During the inference stage, given a test document in PDF, we first extract all sentences from the document. We then augment this with the pseudo-sentences generated from each table. Next, we apply the trained model to these sentences (both original and pseudo) to extract the RCT entities.
We also extract arm names as one of the entities. Once the list of potential arm name mentions and the list of entities are extracted the arm associator module creates tuples of <armName,entity>, by detecting, for each entity, the closest instance of an arm name in a window of size t (t is set empirically). If no instance of arm name is found, the entity is associated to the default arm. The default arm indicates that the entity value is common to all arms in the study.

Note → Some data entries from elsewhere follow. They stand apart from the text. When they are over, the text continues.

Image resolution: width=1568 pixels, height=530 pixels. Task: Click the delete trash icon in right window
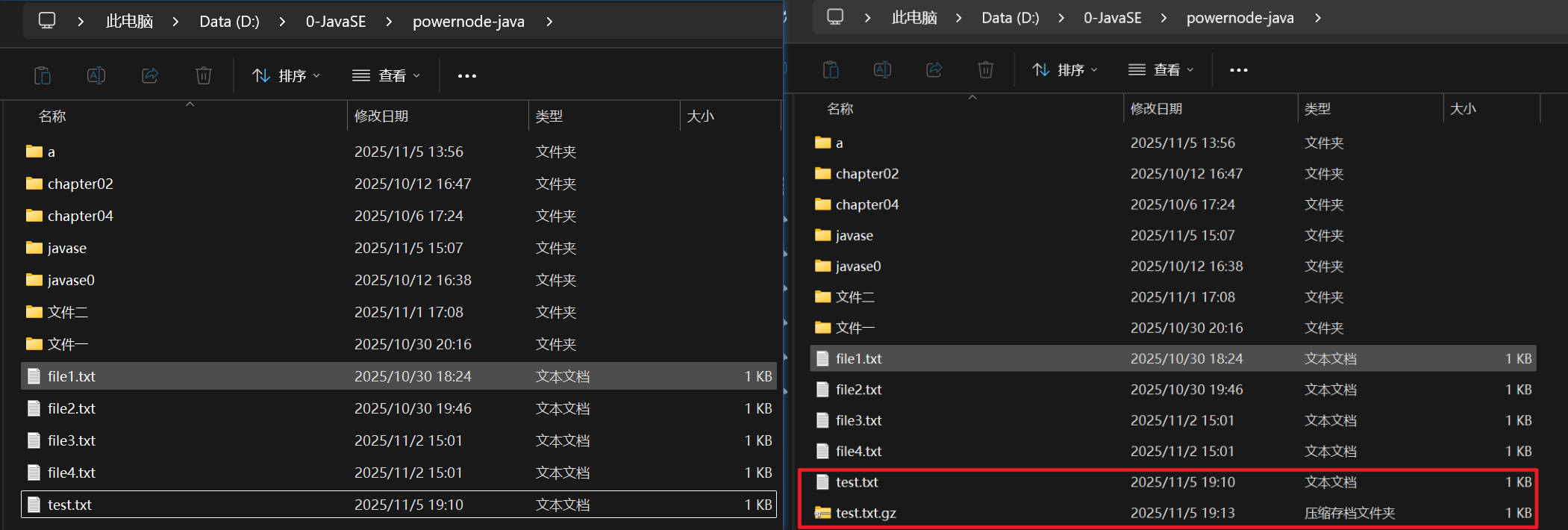985,69
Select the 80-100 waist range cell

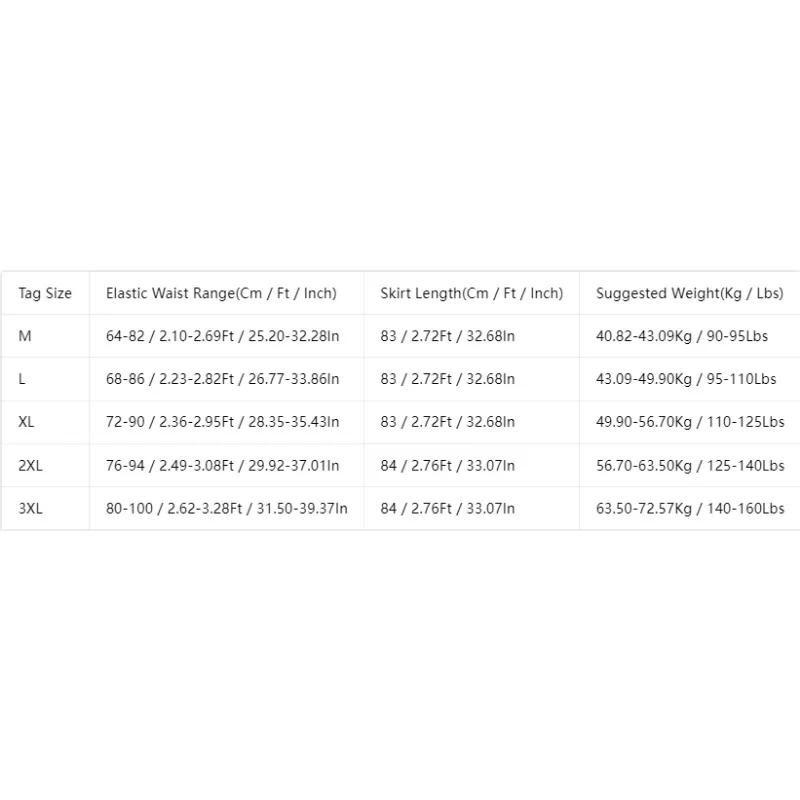click(227, 508)
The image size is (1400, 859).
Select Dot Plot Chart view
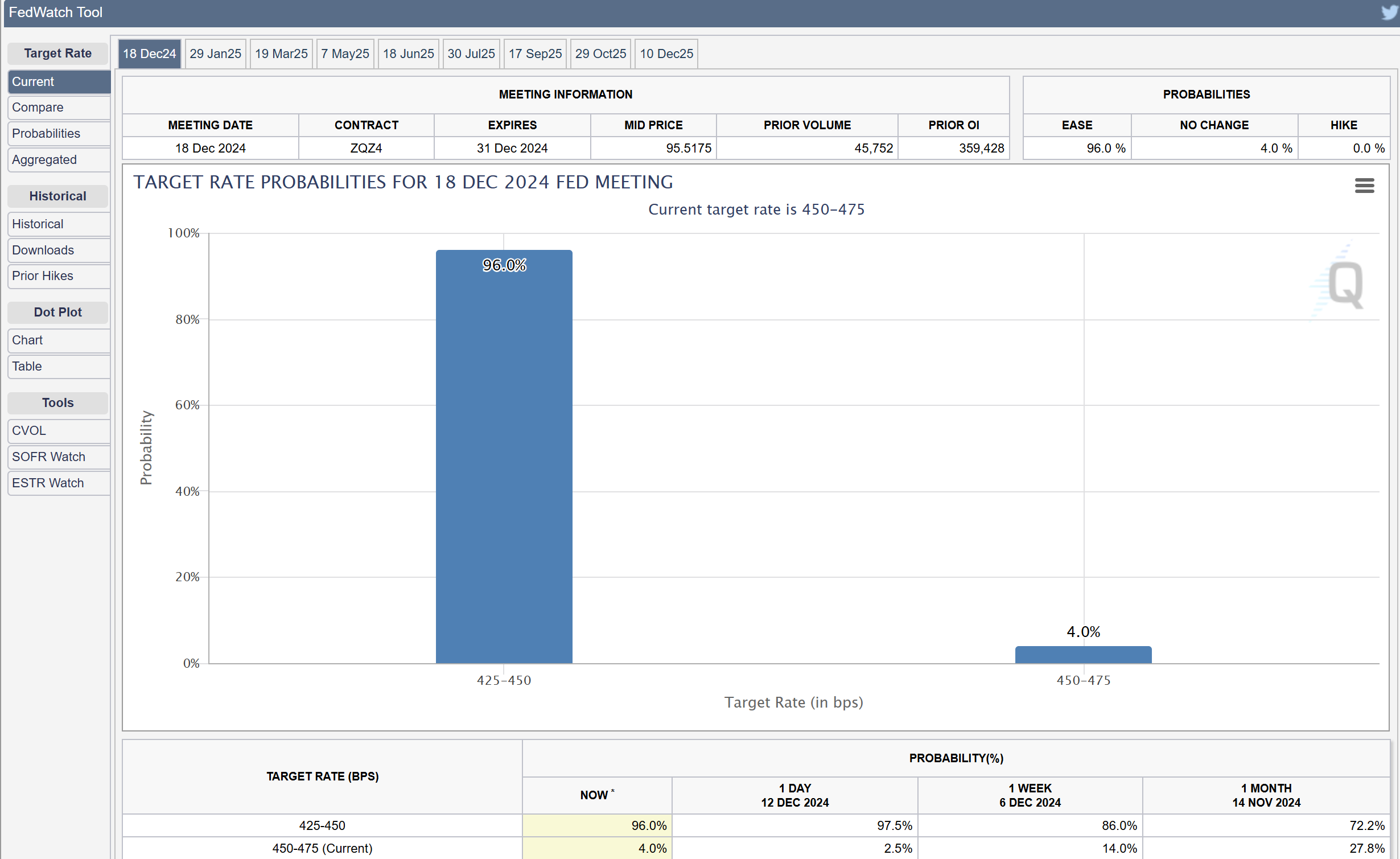pyautogui.click(x=27, y=340)
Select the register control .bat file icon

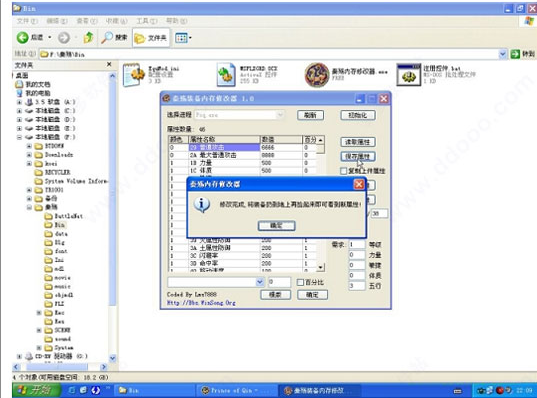409,74
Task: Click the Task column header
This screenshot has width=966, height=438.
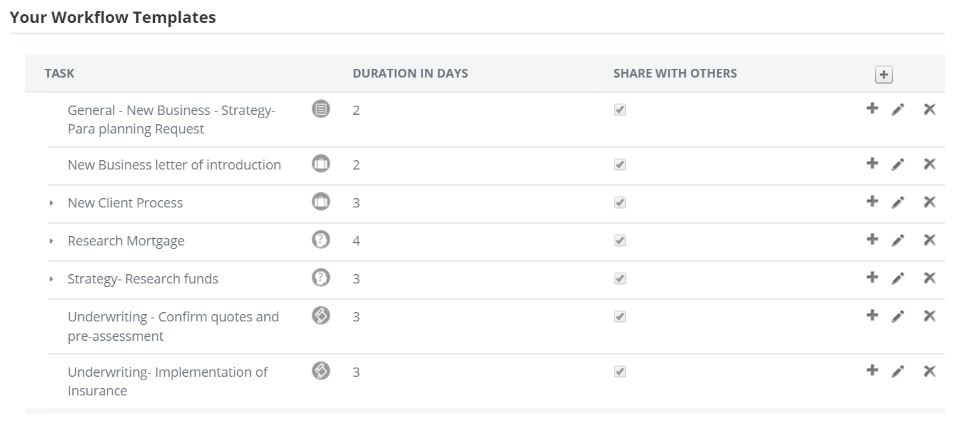Action: pos(60,74)
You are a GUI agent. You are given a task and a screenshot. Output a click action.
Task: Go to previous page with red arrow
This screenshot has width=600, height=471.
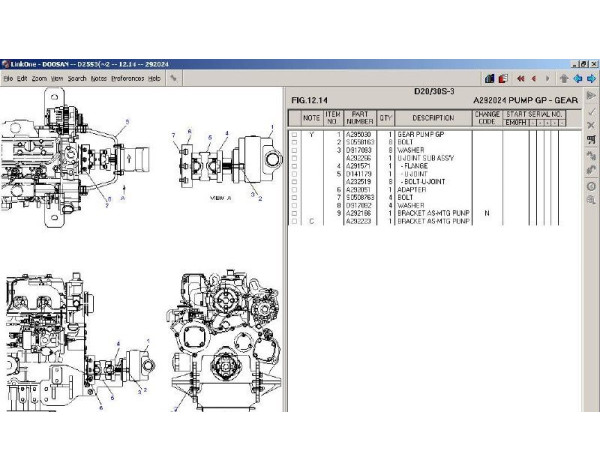(533, 78)
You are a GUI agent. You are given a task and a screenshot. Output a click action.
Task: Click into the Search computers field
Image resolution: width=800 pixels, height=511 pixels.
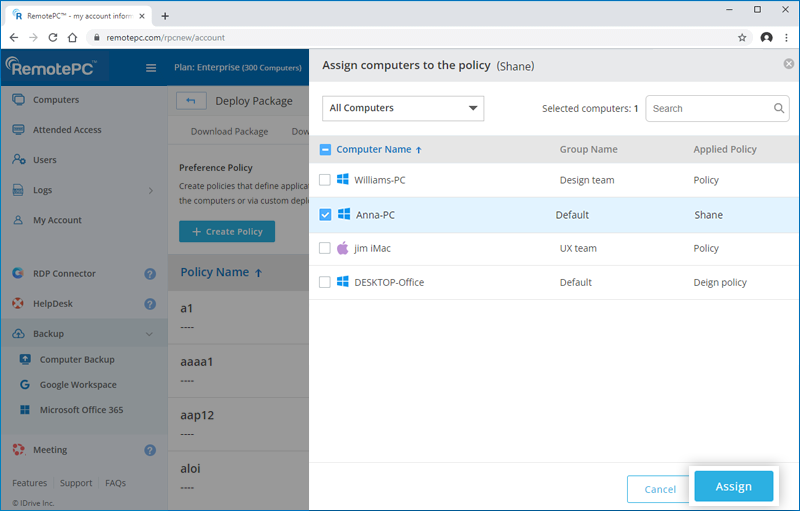[x=708, y=109]
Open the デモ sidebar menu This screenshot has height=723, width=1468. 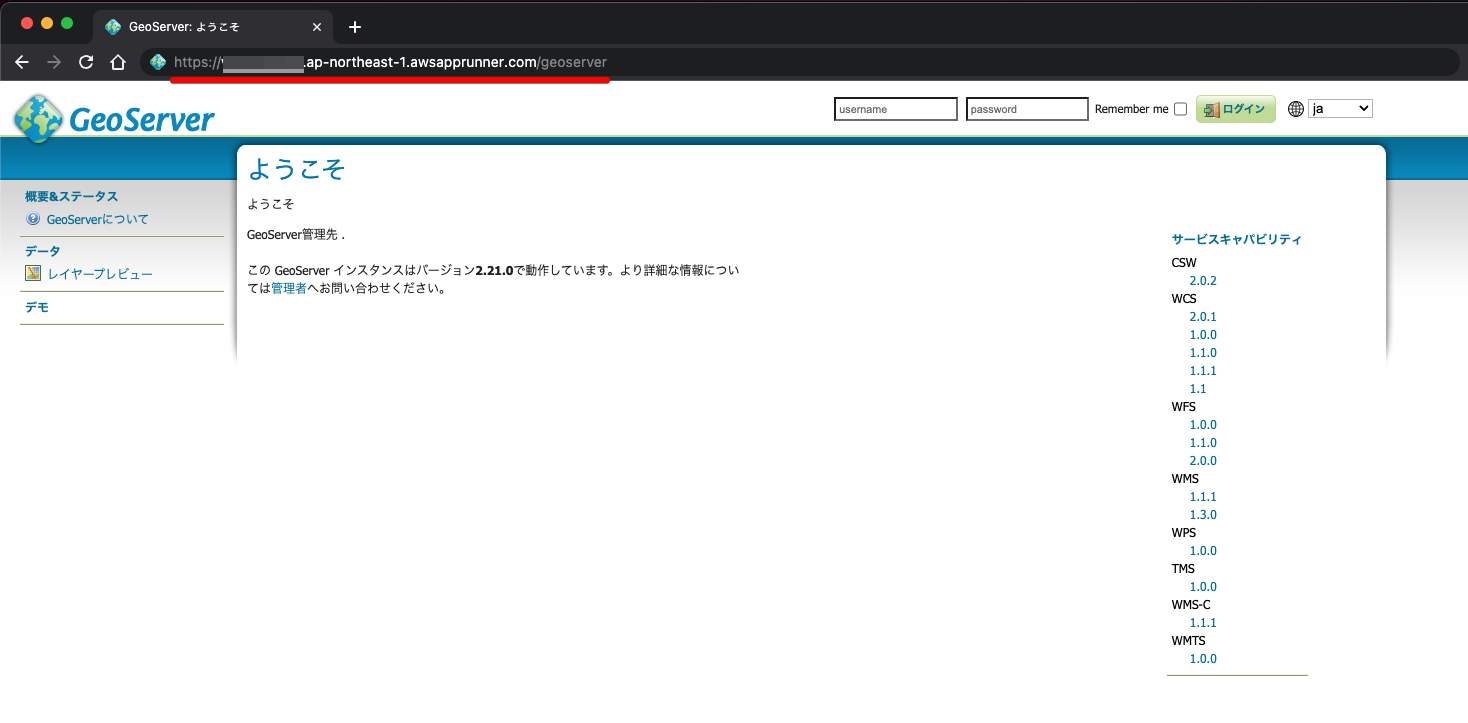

Since each arm can have many mentions in the RCT report, we need to cluster the arm name mentions and as a consequence the associated extracted entities. We use a complete-link clustering algorithm where the similarity of two clusters is the similarity of their most dissimilar members35. We cluster the different arm names into n classes with n corresponding to the number of arms. n is detected by exploiting the common pattern that authors often use to indicate the number of groups, e.g., tinto/int + n + groups and extracting the value n corresponding to the number of arms. In the end, for each cluster, the more frequent arm name mention is elected as cluster label.
It is worth noting that associating predicted entities to the corresponding arm names is a very challenging problem. The task requires performing cross-sentence information extraction and inference. It is left to future work to explore novel arm association methodologies.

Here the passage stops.